== 提供テキスト ==
2012年度名誉会員

 

大八木規夫 会員(1932年生まれ)


大八木規夫会員は,1958年に広島大学理学部地学科を卒業後,同大学院に進学され,1964年3月に広島大学より理学博士の学位を授与された.同年(1964年)4月に,初代所長の和達清夫さんに強く招かれて,設立間もない科学技術庁国立防災科学技術センター(1991年 に防災科学技術研究所に改組)に入所された.1975年には地表変動防災研究室長,1986年には研究部長を歴任された.1992年3月に防災科学技術研究所を定年退職された後は,財団法人深田地質研究所(現:公益財団法人深田地質研究所)理事に就任された.現在,深田地質研究所と防災科学技術研究所の客員研究員として研究活動を続けられている.
大八木会員は,対策工の検討が中心で,土質力学と安定解析に関する研究に重点が置かれていた時代に,地すべり・斜面災害の研究における地形・地質学研究の重要性にいち早く気付かれ,精力的に研究を推進されてきた.その研究スタイルは,オーソドックスな地質学的方法を基礎に地すべりを理解しようとするもので,地形学・地質学分野出身の地すべり・斜面災害の研究者・技術者に大きな影響を与え地質学の応用分野を拡大してきた.

== 表示リスト ==
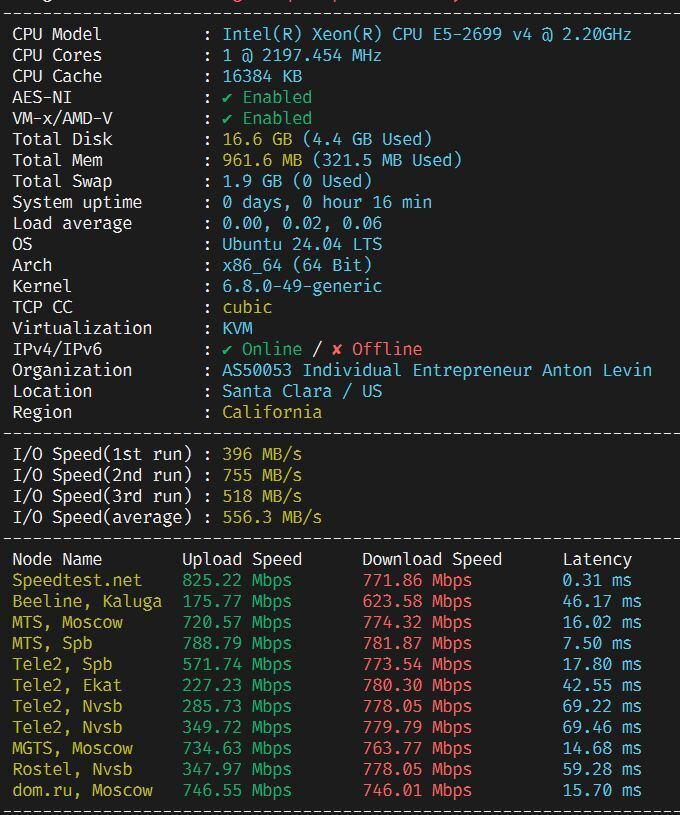Click the 0.31 ms latency value
680x815 pixels.
pyautogui.click(x=597, y=580)
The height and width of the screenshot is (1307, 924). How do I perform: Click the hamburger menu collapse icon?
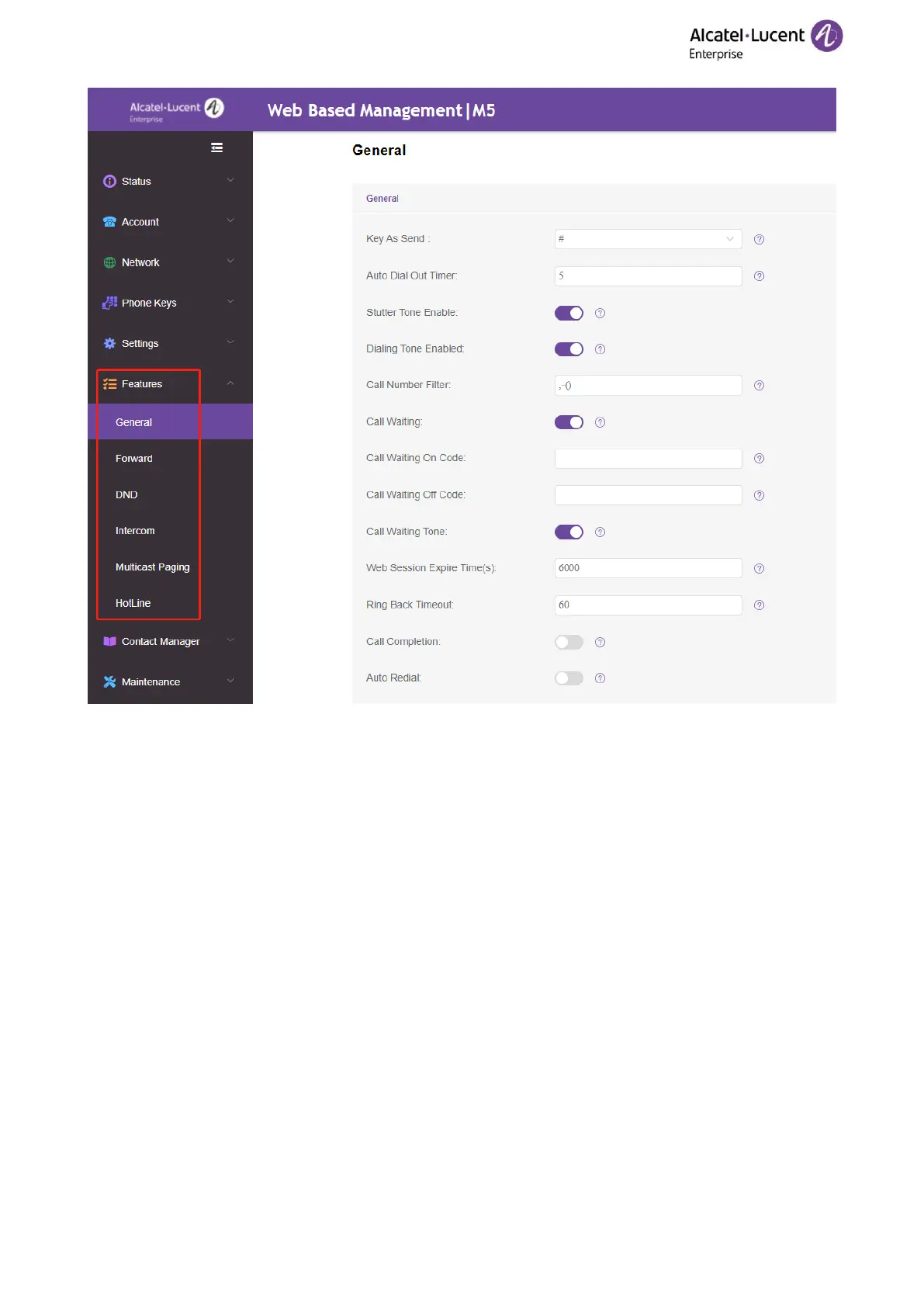click(217, 147)
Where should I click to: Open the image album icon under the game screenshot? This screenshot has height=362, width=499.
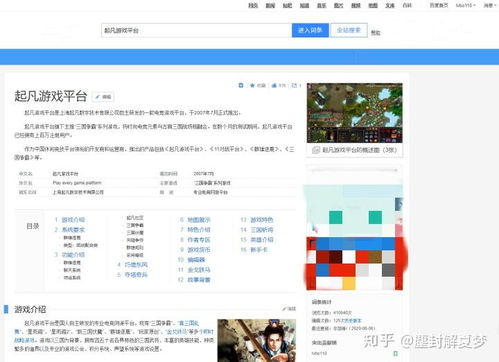316,150
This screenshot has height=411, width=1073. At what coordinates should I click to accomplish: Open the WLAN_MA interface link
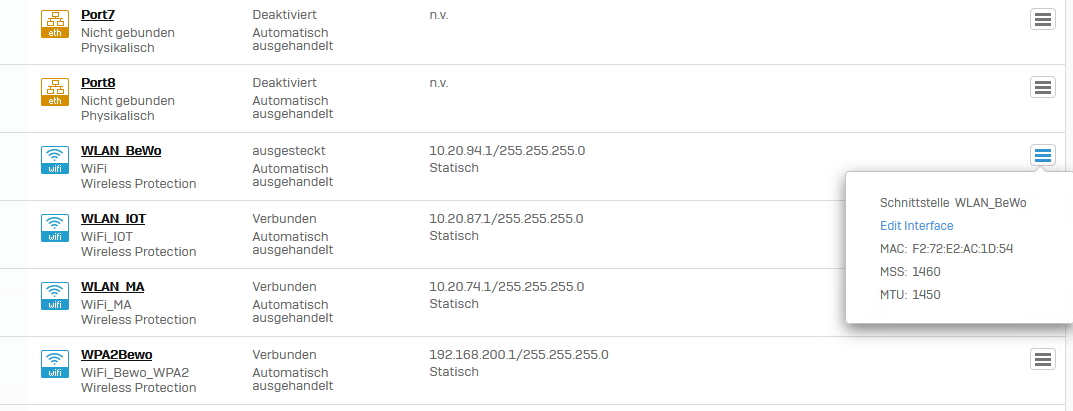tap(113, 287)
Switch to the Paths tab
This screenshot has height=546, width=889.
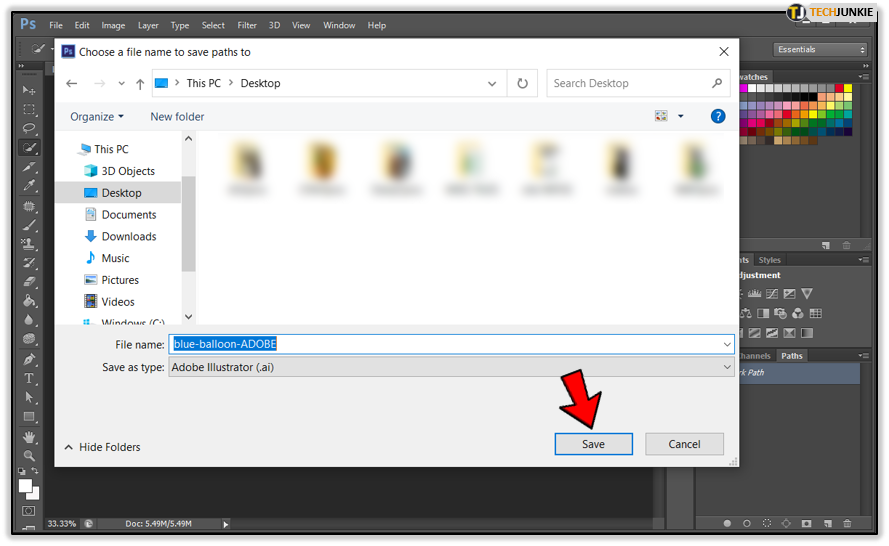tap(791, 356)
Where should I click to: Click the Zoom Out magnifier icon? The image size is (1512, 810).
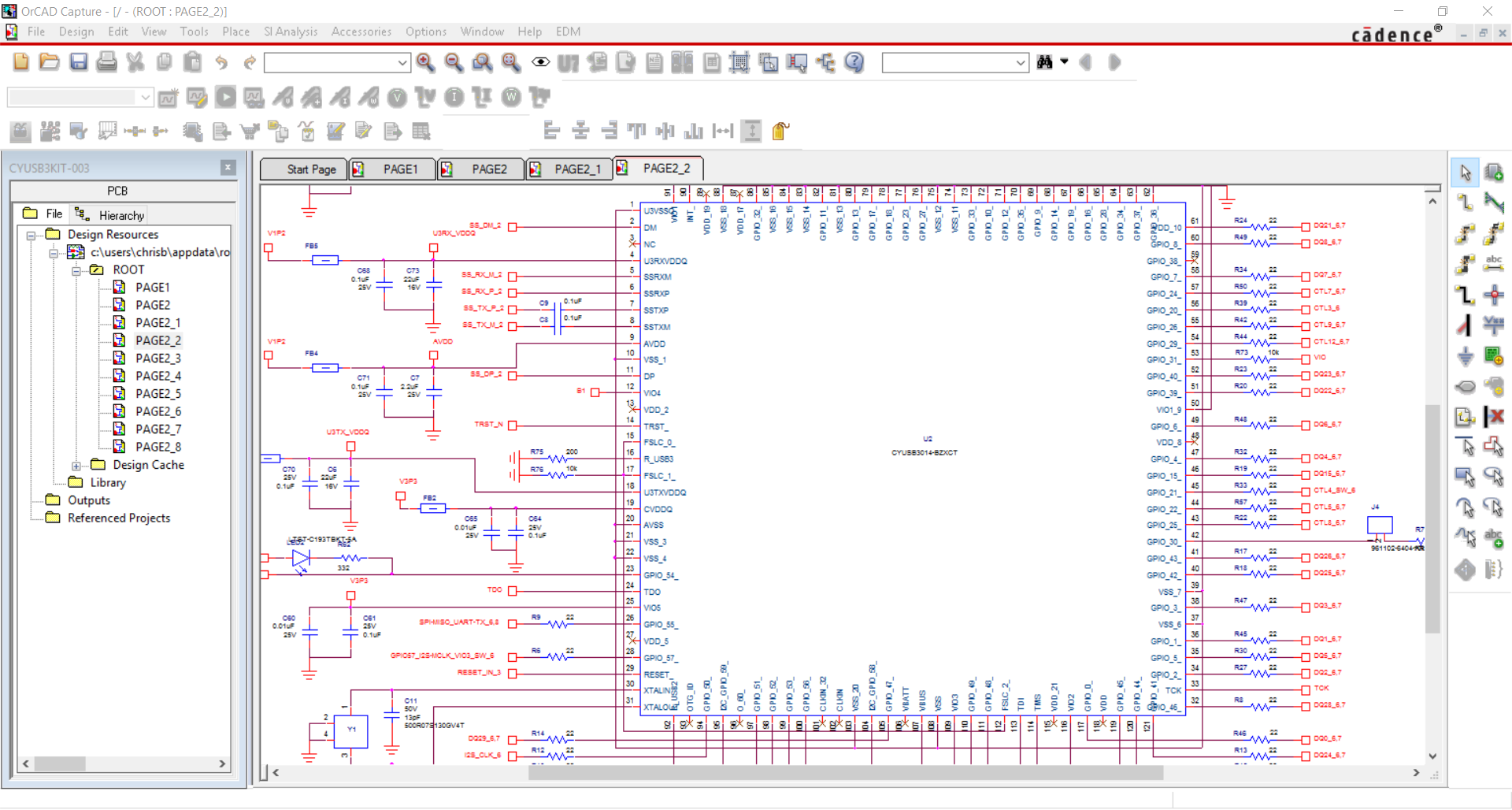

== 課題 ==
提供テキストについて、次の問いに答えよ。
(a) 1964年4月に大八木会員が入所した機関の当時の名称は何か。
(b) 1986年に大八木会員が就いた職は何か。
(c) 大八木会員の研究スタイルが基礎としている方法は何か。
リストは参照せず、提供テキストの記述だけを根拠に答えること。

== 解答全文 ==
(a) 科学技術庁国立防災科学技術センター
(b) 研究部長
(c) オーソドックスな地質学的方法